Choosing
a Model for Pronunciation - Accent Not Accident by Robin Walker
- 1
This
article first appeared in the TESOL Spain Newsletter, Spring
2002
In
March last year I attended my first TESOL-Spain conference
in Seville, and was, as many committee members know, thoroughly
delighted with the experience. I spoke about pronunciation
at the conference, and as a result, I couldn't help but notice
the range of accents I was surrounded by during my stay. The
UK accents of London, Liverpool and Manchester among others,
accompanied my own Newcastle twang, and I was also fully aware
of a range of American accents, although obviously here I
was less able to pin them down geographically speaking. Of
course, to this inspiring range of native-speaker identities,
I was quickly able to add an Andalucian English accent, a
Madrid English accent, a Basque English accent, and a Catalan
English accent.
The
experience perfectly mirrored something which was to happen
to me only a few weeks later at the IATEFL annual conference.
After nearly two weeks in the British Isles, having been in
Birmingham, Liverpool, Newcastle, and Cambridge, I heard my
first RP accent as I entered the conference centre on the
seafront at Brighton. Both experiences raise the thorny question
as to just which of these accents we should use with our students
when we practise the pronunciation of English. Do we go for
one of the prestige native speaker accents, Received Pronunciation
in the British Isles, and General American in the United States?
Alternatively, do we try for one of the less marked regional
native speaker accents, or, and this really is going out on
a limb, do we allow our students to imitate their local non-native
speaker accent? The answer to this difficult conundrum is
far from easy, since it requires us to consider not only phonological
issues, but sociological, psycholinguistic, and political
ones, too.
If
we take the first of our options, the use of the appropriate
prestige NS accent, it is easy to state the advantages of
this approach: neither accent is associated with a particular
region or social group in its respective country; both accents
have been widely studied and are now understood in enormous
detail; both accents figure widely in pronunciation course
books: high-quality recordings of both accents are easily
available for use in class and self-access facilities , etc.
However, in the case of RP, as I so graphically discovered
in Britain in April very few people actually speak this model.
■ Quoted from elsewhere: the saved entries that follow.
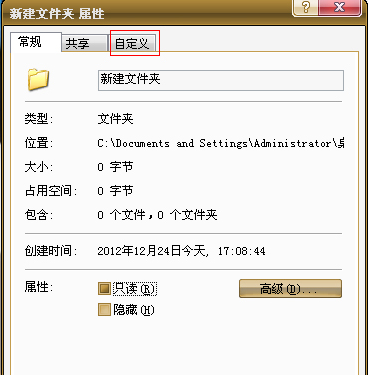Click the 属性 label beside checkboxes

[39, 287]
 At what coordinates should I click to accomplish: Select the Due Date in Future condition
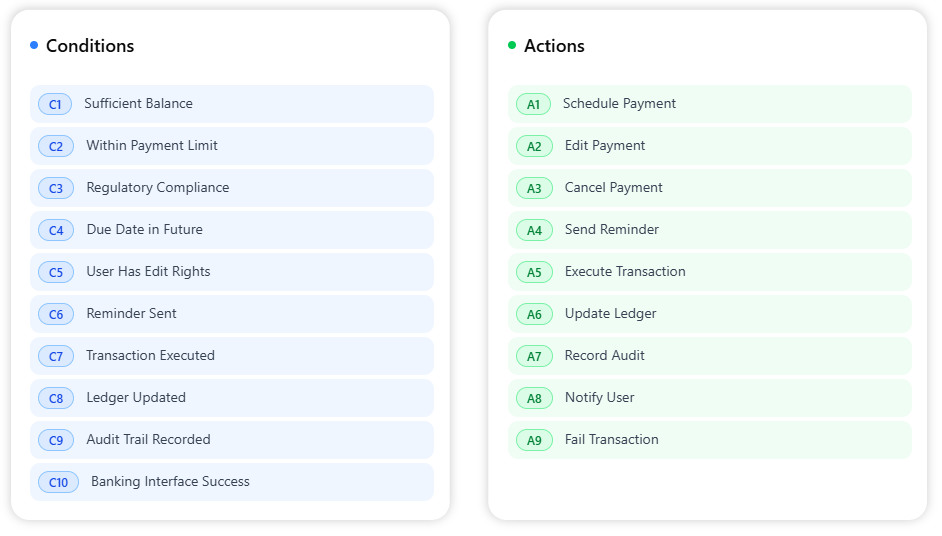click(232, 230)
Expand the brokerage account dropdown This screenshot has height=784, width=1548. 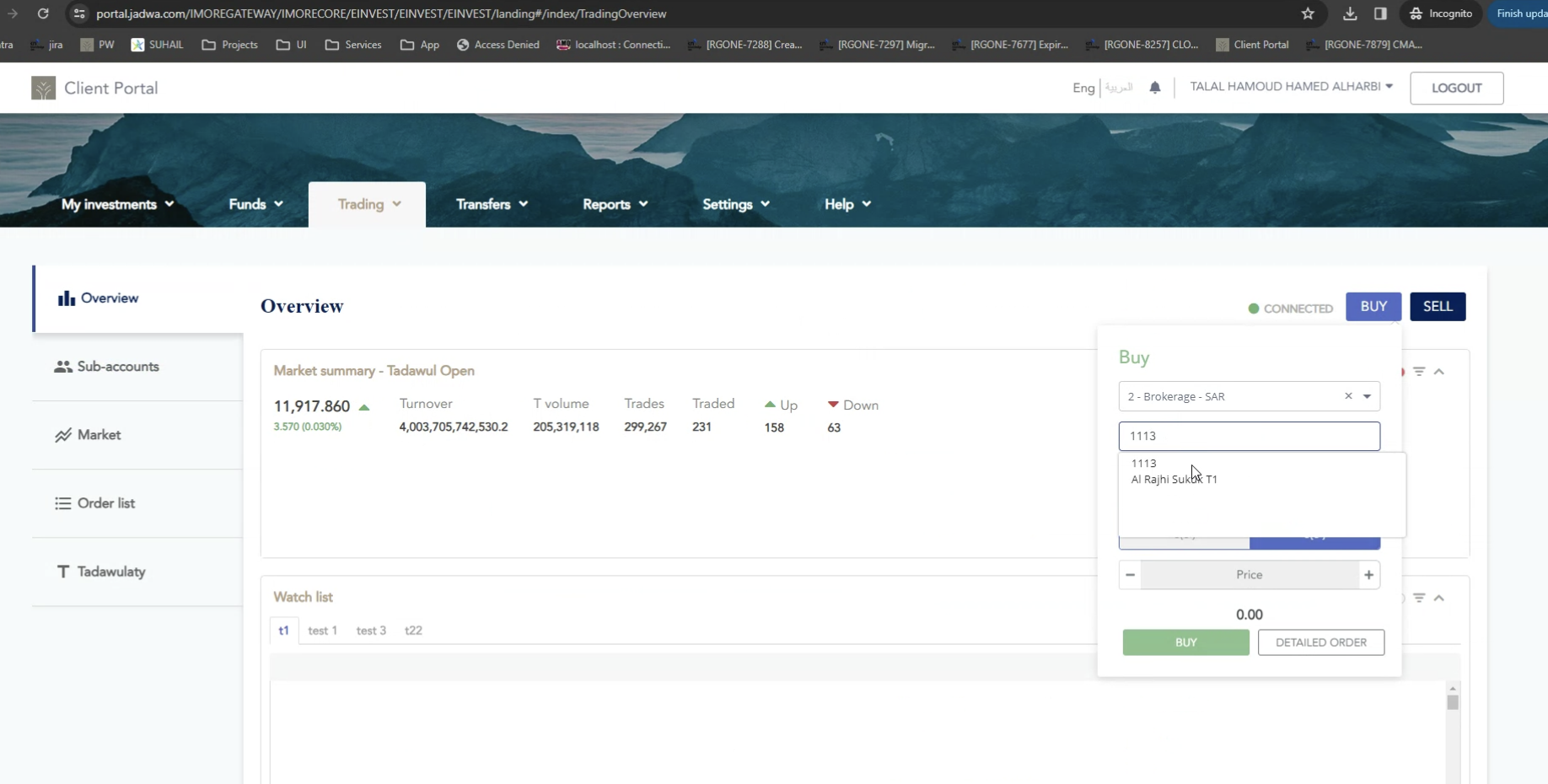tap(1367, 396)
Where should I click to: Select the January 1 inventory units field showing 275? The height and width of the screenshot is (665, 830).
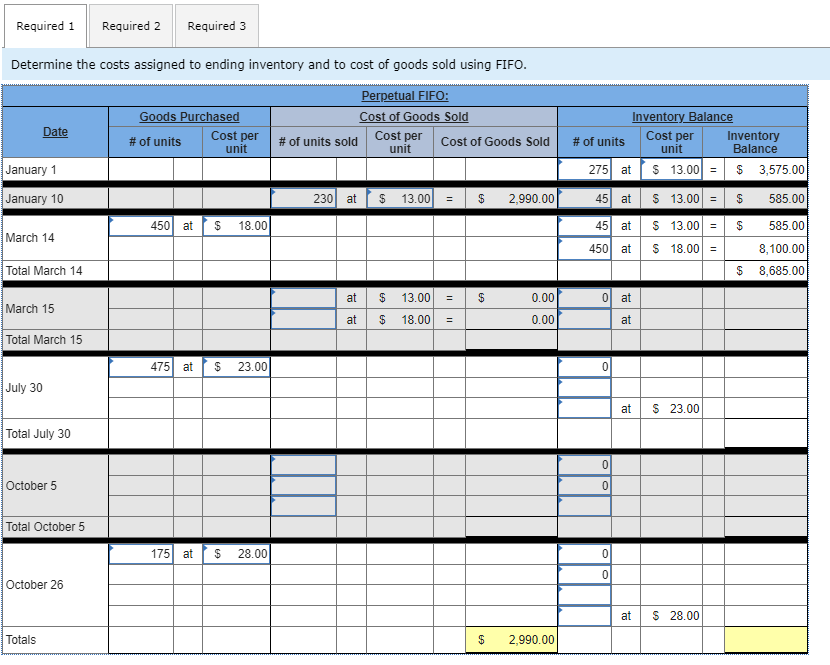(584, 169)
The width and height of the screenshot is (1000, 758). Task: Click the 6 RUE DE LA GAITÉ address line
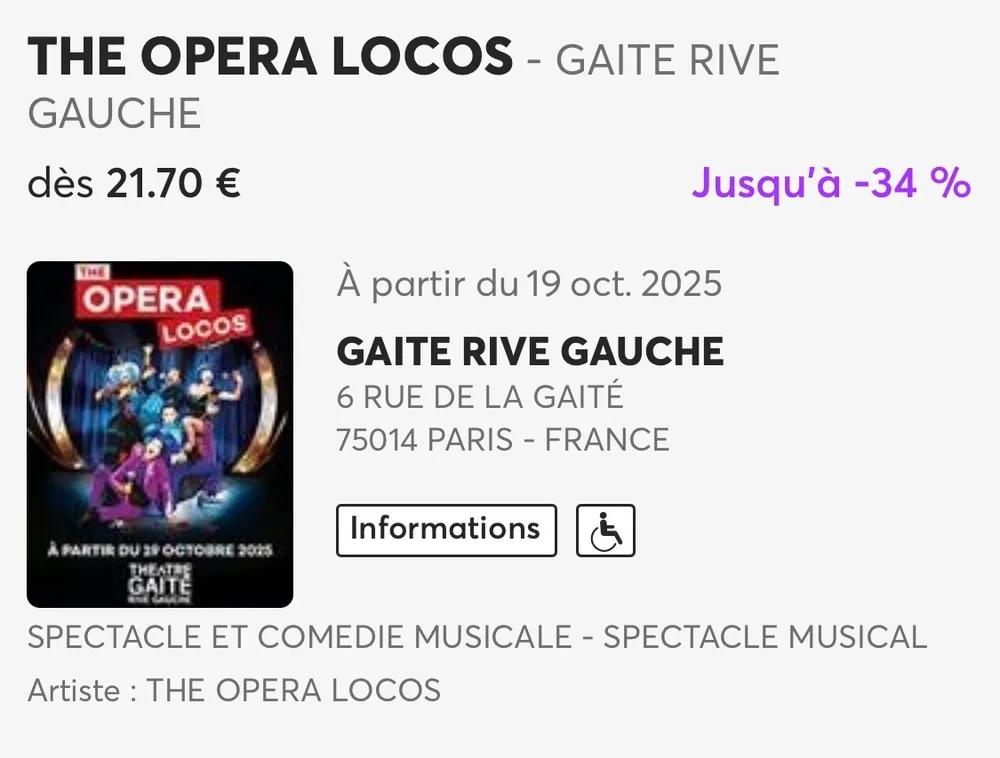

Indeed, current estimates for the number of RP speakers in
Great Britain place the figure at less than 3%. and falling,
And whilst I have no figures for GA in the United States,
I am aware as I listen to programmes and films produced there,
that I am being exposed to a huge range of accents, and only
occasionally to GA.
The
use of either of these prestige models is not without its
drawbacks, the first of which is the decision as to which
of the two to use in Spain. For geographical reasons, given
that our students are presumably more likely to come into
contact with British English, there are arguments in favour
of RP. On the other hand, with around 300 million users of
English as a mother tongue in North America, and less than
60 million users in the British Isles, there are strong arguments
in favour of GA. But leaving numbers to one side, and ignoring
for one moment the arguments of geographical accident, there
are important reasons why RP, at least, is not such a good
model as we initially thought. First and foremost, is the
fact that it is not actually that easy to understand. In the
summer of 1999, at an international conference being held
in Oxford, the translation teams were required to help out
on two occasions. In both instances, the speakers were British-born,
Oxford dons, yet despite their RP accents, or rather because
of them, the lecturers in question were not actually intelligible
to the vast majority of the skilled, English-speaking, multinational
audience. With its elisions, assimilations, schwas and massive
vowel reductions, RP is an accent which many non-native speakers
of English find depressingly difficult to understand once
they reach the British Isles. Indeed, time and time again,
my own students comment that it is much easier to follow other
non-native speakers of English than to understand my compatriots.